|Alignment Forum Tag|
Value learning is a proposed method for incorporating human values in an AGI. It involves the creation of an artificial learner whose actions consider many possible set of values and preferences, weighed by their likelihood. Value learning could prevent an AGI of having goals detrimental to human values, hence helping in the creation of Friendly AI.
Although there are many ways to incorporate human values in an AGI (e.g.: Coherent Extrapolated Volition, Coherent Aggregated Volition and Coherent Blended Volition), this method is directly mentioned and developed in Daniel Dewey’s paper ‘Learning What to Value’. Like most authors, he assumes that human’s goals would not naturally occur in an artificial agent and should be enforced in it. First, Dewey argues against the use of a simple use of reinforcement learning to solve this problem, on the basis that this lead to the maximization of specific rewards that can diverge from value maximization. For example, even if we forcefully engineer the agent to maximize those rewards that also maximize human values, the agent could alter its environment to more easily produce those same rewards without the trouble of also maximizing human values (i.e.: if the reward was human happiness it could alter the human mind so it became happy with anything).
To solve all these problems, Dewey proposes a utility function maximizer, who considers all possible utility functions weighted by their probabilities: "[W]e propose uncertainty over utility functions. Instead of providing an agent one utility function up front, we provide an agent with a pool of possible utility functions and a probability distribution P such that each utility function can be assigned probability P(Ujyxm) given a particular interaction history [yxm]. An agent can then calculate an expected value over possible utility functions given a particular interaction history" He concludes saying that although it solves many of the mentioned problems, this method still leaves many open questions. However it should provide a direction for future work.
Some have proposed that we teach machines a moral code with case-based machine learning. The basic idea is this: Human judges would rate thousands of actions, character traits, desires, laws, or institutions as having varying degrees of moral acceptability. The machine would then find the connections between these cases and learn the principles behind morality, such that it could apply those principles to determine the morality of new cases not encountered during its training. This kind of machine learning has already been used to design machines that can, for example, detect underwater mines after feeding the machine hundreds of cases of mines and not-mines.
There are several reasons machine learning does not present an easy solution for Friendly AI. The first is that, of course, humans themselves hold deep disagreements about what is moral and immoral. But even if humans could be made to agree on all the training cases, at least two problems remain.
The first problem is that training on cases from our present reality may not result in a machine that will make correct ethical decisions in a world radically reshaped by superintelligence.
The second problem is that a superintelligence may generalize the wrong principles due to coincidental patterns in the training data.
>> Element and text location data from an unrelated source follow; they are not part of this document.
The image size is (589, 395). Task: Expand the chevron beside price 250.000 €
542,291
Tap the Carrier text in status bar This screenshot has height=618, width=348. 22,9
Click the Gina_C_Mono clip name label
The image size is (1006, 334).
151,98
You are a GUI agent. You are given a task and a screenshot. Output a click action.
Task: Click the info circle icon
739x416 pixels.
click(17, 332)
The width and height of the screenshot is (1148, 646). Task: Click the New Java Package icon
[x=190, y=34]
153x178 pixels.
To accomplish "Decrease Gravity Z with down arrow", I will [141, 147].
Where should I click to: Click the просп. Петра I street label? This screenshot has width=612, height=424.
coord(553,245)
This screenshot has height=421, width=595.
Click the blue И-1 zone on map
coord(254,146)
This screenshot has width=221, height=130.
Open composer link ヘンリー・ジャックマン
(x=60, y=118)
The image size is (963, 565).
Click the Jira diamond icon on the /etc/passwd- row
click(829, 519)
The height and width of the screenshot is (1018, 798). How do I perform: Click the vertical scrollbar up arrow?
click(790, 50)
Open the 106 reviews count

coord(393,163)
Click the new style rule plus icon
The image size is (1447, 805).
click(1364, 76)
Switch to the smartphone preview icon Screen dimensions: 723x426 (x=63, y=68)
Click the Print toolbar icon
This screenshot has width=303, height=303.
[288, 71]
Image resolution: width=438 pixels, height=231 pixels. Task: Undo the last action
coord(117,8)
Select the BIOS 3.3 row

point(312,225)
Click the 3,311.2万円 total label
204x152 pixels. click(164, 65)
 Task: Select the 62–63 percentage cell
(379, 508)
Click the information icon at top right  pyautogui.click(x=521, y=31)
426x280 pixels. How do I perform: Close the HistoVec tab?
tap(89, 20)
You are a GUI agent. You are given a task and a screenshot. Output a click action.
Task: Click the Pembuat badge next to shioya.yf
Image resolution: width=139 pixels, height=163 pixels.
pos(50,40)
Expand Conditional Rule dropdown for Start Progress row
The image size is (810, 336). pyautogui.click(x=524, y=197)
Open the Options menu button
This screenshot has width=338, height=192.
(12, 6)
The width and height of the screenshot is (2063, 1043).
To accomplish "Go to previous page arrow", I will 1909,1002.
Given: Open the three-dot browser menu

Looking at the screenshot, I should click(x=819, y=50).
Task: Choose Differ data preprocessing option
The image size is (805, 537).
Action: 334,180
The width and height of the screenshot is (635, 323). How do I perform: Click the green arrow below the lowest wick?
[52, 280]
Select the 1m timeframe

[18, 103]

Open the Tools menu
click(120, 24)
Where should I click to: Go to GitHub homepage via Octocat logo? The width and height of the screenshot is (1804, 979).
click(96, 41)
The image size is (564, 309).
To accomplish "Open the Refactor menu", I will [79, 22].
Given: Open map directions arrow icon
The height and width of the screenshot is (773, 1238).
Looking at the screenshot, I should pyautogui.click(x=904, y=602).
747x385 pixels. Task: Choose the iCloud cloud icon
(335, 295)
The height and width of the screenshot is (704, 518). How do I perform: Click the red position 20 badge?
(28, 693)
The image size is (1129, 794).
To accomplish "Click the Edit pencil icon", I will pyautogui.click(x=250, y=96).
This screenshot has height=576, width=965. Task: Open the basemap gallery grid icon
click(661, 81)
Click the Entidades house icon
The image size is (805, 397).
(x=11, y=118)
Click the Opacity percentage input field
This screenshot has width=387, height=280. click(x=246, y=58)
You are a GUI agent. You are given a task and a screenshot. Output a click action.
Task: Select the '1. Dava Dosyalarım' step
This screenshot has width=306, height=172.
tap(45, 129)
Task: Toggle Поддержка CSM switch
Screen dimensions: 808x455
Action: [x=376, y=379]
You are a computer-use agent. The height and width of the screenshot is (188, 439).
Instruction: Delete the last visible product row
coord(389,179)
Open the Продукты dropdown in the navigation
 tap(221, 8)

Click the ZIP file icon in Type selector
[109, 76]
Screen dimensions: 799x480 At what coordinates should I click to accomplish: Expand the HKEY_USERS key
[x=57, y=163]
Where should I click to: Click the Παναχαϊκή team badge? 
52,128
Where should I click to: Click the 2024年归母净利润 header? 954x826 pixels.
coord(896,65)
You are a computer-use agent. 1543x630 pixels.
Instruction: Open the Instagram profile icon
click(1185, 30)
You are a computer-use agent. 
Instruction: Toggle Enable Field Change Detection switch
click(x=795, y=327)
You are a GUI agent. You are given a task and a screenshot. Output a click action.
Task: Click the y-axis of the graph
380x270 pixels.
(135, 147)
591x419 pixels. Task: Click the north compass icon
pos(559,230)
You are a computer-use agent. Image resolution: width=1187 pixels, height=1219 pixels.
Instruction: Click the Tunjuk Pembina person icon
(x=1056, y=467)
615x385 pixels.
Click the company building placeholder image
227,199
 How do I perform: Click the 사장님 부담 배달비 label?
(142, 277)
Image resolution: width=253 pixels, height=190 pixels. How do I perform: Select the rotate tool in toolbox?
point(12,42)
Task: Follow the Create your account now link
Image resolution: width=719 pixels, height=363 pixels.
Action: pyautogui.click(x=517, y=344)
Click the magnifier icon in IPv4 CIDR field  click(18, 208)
Consider the parable of the machine trained to recognize camouflaged tanks in a forest. Researchers take 100 photos of camouflaged tanks and 100 photos of trees. They then train the machine on 50 photos of each, so that it learns to distinguish camouflaged tanks from trees. As a test, they show the machine the remaining 50 photos of each, and it classifies each one correctly. Success! However, later tests show that the machine classifies additional photos of camouflaged tanks and trees poorly. The problem turns out to be that the researchers’ photos of camouflaged tanks had been taken on cloudy days, while their photos of trees had been taken on sunny days. The machine had learned to distinguish cloudy days from sunny days, not camouflaged tanks from trees.
Thus, it seems that trustworthy Friendly AI design must involve detailed models of the underlying processes generating human moral judgments, not only surface similarities of cases.
Suppose we tell the AI: “Cure cancer – and look, we know there are lots of ways this could go wrong, but you’re smart, so instead of looking for loopholes, cure cancer the way that I, your programmer, want it to be cured”.
Remember that the superintelligence has extraordinary powers of social manipulation and may be able to hack human brains directly. With that in mind, which of these two strategies cures cancer most quickly? One, develop medications and cure it the old-fashioned way? Or two, manipulate its programmer into wanting the world to be nuked, then nuke the world, all while doing what the programmer wants?
19th century philosopher Jeremy Bentham once postulated that morality was about maximizing human pleasure. Later philosophers found a flaw in his theory: it implied that the most moral action was to kidnap people, do brain surgery on them, and electrically stimulate their reward system directly, giving them maximal amounts of pleasure but leaving them as blissed-out zombies. Luckily, humans have common sense, so most of Bentham’s philosophical descendants have abandoned this formulation.
Superintelligences do not have common sense unless we give it to them. Given Bentham’s formulation, they would absolutely take over the world and force all humans to receive constant brain stimulation. Any command based on “do what we want” or “do what makes us happy” is practically guaranteed to fail in this way; it’s almost always easier to convince someone of something – or if all else fails to do brain surgery on them – than it is to solve some kind of big problem like curing cancer.